There are currently 24,000 users on the Invent.us platform, where advisors and their firms can, in drag-and-drop fashion, create micro-applications, he said.
In addition to the ease of development, and unlike many existing systems and advisory platforms where existing data is overwritten, the cloud-native architecture lends itself to allowing for the retention of all data changes. This, in turn, allows for more in-depth, insights-driven analytics of both client and firm data over time.
After a low-key-but-informative panel session on largely evolutionary developments discussed by representatives from Schwab, Envestnet, Orion and Morningstar, I headed over to a meeting with Reed Colley, the founder of Black Diamond (later acquired by Advent, which is itself now SS&C Advent) to get a demo of his new endeavor.
Called Summit Wealth, his firm has created a new advisory platform built from scratch over the past two years, entirely in Java Script. Colley describes the platform in terms that will appeal to advisors:
“We have built it from the ground up oriented toward the 'human' in the human experience,” he said, going on to explain how legacy platforms and individual technology offerings required advisors to conform their practices and workflows to how those systems operated. With his new Summit endeavor, that paradigm, he said, is flipped such that the platform can be shaped and customized to meet the advisor’s needs.

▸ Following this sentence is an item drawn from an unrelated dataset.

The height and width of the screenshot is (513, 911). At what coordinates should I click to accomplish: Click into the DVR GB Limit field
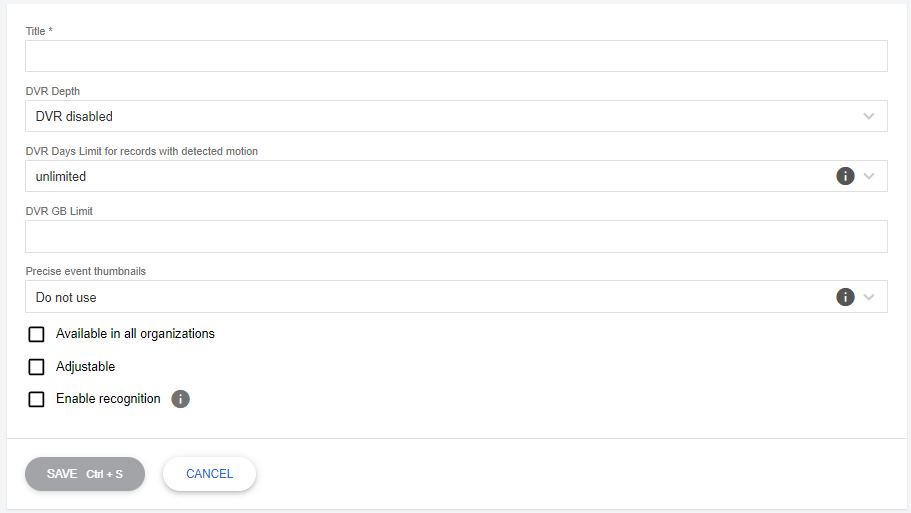(x=456, y=237)
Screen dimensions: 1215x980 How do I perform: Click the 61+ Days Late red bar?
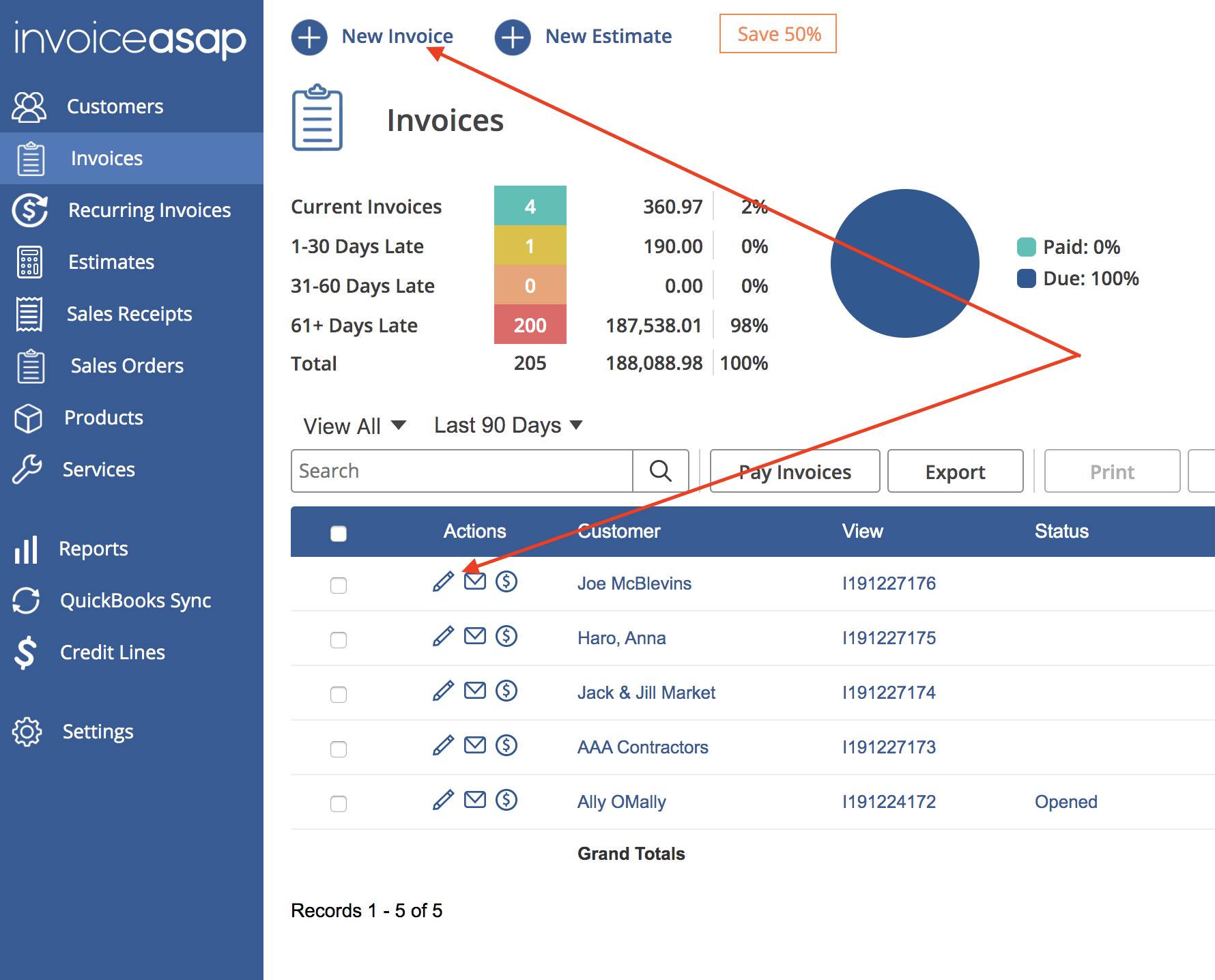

The first module he showed me exemplified that thinking and is called the Wealth Journey (the name of which can be changed to whatever an advisor wants, as can pretty much everything within the platform).
This module presents to the client, by default, a “long arc” line graph (that is full of interactive data, if one hovers the cursor over it) of their journey over the years. Too often, views showing months or a year or two cause the client’s eyes to focus on any jagged ups and downs, he said, and they lose their focus on the macro picture.
An advisor can enter notes as they work with a client on this screen in real time, he said.
“I know one advisor who likes to have his entire meeting using this module taking notes,” said Colley. He then took me through Dynamic Planning module, which is also meant to be an easy-to-visualize and collaborative scenario illustration tool.
“It is not meant to replace MoneyGuidePro, eMoney or RightCapital that an advisor uses to do detailed planning; rather it is a simple-to-use-and-illustrate space for advisors to collaborate when doing goals-based planning or checking in on their plan or where they are at,” he said.
I later checked in with Andrew Salesky, Schwab’s head of Digital Advisor Solutions, and Kartik Srinivasan, who is the director of third-party integration for the Solutions unit. They caught me up on the custody giant’s ongoing digestion of the best of TD Ameritrade Institutional’s technology stack.
Salesky pointed out Schwab's annual pace of technology spending is now three times what it was prior to the acquisition of TDAI (though he did not specify an actual dollar amount).
Among other things, Srinivasan said that Schwab had embarked on identifying additional third-party vendors that were part of TDAI’s Veo ecosystem and bringing them on board Schwab, via API integration.
“This includes many that were not part of our offering,” he said.
The firm continues to progress on its digital onboarding efforts, announced in June of 2021, that allows advisors to initiate digital onboarding, account opening, and set-up in a single digital envelope.
I also took the opportunity to ask Salesky about just how much of Schwab’s acquisition of Motif Investing had made its way into Schwab’s recently launched Personalized Indexing.
“Motif has really formed the foundation of both of those offerings, and the firm had a unique research offering and this is the real pay off with more to come,” he said.